Exercise instructions :: Every record here needs to be retyped exactly.

Data section ::
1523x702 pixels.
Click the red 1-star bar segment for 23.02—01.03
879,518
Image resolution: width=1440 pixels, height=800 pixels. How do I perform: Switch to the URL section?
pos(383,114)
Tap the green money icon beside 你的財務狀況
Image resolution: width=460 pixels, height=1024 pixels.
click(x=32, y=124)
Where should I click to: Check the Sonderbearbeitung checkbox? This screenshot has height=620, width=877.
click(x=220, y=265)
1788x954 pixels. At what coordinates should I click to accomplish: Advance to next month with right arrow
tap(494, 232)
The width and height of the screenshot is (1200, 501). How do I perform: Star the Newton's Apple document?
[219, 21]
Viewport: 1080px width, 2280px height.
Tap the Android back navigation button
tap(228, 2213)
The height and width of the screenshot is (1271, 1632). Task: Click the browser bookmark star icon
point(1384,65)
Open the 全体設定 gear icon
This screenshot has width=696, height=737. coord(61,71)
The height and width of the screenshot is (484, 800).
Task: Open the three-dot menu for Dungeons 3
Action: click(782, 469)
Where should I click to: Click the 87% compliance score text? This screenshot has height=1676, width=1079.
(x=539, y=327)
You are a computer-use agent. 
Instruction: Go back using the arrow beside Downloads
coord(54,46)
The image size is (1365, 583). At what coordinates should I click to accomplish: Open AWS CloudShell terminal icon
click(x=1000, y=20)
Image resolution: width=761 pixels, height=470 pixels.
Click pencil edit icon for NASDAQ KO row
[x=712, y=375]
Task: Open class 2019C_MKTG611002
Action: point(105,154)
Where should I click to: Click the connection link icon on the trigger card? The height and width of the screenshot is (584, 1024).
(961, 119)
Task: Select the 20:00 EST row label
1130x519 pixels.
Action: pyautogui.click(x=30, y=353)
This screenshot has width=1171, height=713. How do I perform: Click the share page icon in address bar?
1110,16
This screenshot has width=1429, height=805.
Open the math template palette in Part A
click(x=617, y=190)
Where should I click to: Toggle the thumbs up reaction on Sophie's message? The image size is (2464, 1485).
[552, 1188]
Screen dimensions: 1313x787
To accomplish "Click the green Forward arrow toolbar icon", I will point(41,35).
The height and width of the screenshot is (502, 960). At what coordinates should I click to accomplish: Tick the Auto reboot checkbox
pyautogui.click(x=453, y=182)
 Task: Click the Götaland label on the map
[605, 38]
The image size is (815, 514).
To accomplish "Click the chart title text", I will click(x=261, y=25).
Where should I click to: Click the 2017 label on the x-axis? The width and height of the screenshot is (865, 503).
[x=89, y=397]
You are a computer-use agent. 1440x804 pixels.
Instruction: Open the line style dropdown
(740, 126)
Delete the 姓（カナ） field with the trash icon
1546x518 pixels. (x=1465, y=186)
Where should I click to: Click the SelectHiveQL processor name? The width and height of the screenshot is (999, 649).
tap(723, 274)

Reply ::
1523x702 pixels.
Click the red 1-star bar segment for 23.02—01.03
879,518
Image resolution: width=1440 pixels, height=800 pixels. How do I perform: Switch to the URL section?
pos(383,114)
Tap the green money icon beside 你的財務狀況
Image resolution: width=460 pixels, height=1024 pixels.
click(x=32, y=124)
Where should I click to: Check the Sonderbearbeitung checkbox? This screenshot has height=620, width=877.
click(x=220, y=265)
1788x954 pixels. At what coordinates should I click to accomplish: Advance to next month with right arrow
tap(494, 232)
The width and height of the screenshot is (1200, 501). How do I perform: Star the Newton's Apple document?
[219, 21]
Viewport: 1080px width, 2280px height.
Tap the Android back navigation button
tap(228, 2213)
The height and width of the screenshot is (1271, 1632). Task: Click the browser bookmark star icon
point(1384,65)
Open the 全体設定 gear icon
This screenshot has width=696, height=737. coord(61,71)
The height and width of the screenshot is (484, 800).
Task: Open the three-dot menu for Dungeons 3
Action: click(782, 469)
Where should I click to: Click the 87% compliance score text? This screenshot has height=1676, width=1079.
(x=539, y=327)
You are a computer-use agent. 
Instruction: Go back using the arrow beside Downloads
coord(54,46)
The image size is (1365, 583). At what coordinates should I click to accomplish: Open AWS CloudShell terminal icon
click(x=1000, y=20)
Image resolution: width=761 pixels, height=470 pixels.
Click pencil edit icon for NASDAQ KO row
[x=712, y=375]
Task: Open class 2019C_MKTG611002
Action: point(105,154)
Where should I click to: Click the connection link icon on the trigger card? The height and width of the screenshot is (584, 1024).
(961, 119)
Task: Select the 20:00 EST row label
1130x519 pixels.
Action: pyautogui.click(x=30, y=353)
This screenshot has width=1171, height=713. How do I perform: Click the share page icon in address bar?
1110,16
This screenshot has width=1429, height=805.
Open the math template palette in Part A
click(x=617, y=190)
Where should I click to: Toggle the thumbs up reaction on Sophie's message? The image size is (2464, 1485).
[552, 1188]
Screen dimensions: 1313x787
To accomplish "Click the green Forward arrow toolbar icon", I will point(41,35).
The height and width of the screenshot is (502, 960). At what coordinates should I click to accomplish: Tick the Auto reboot checkbox
pyautogui.click(x=453, y=182)
 Task: Click the Götaland label on the map
[605, 38]
The image size is (815, 514).
To accomplish "Click the chart title text", I will click(x=261, y=25).
Where should I click to: Click the 2017 label on the x-axis? The width and height of the screenshot is (865, 503).
[x=89, y=397]
You are a computer-use agent. 1440x804 pixels.
Instruction: Open the line style dropdown
(740, 126)
Delete the 姓（カナ） field with the trash icon
1546x518 pixels. (x=1465, y=186)
Where should I click to: Click the SelectHiveQL processor name? The width and height of the screenshot is (999, 649).
tap(723, 274)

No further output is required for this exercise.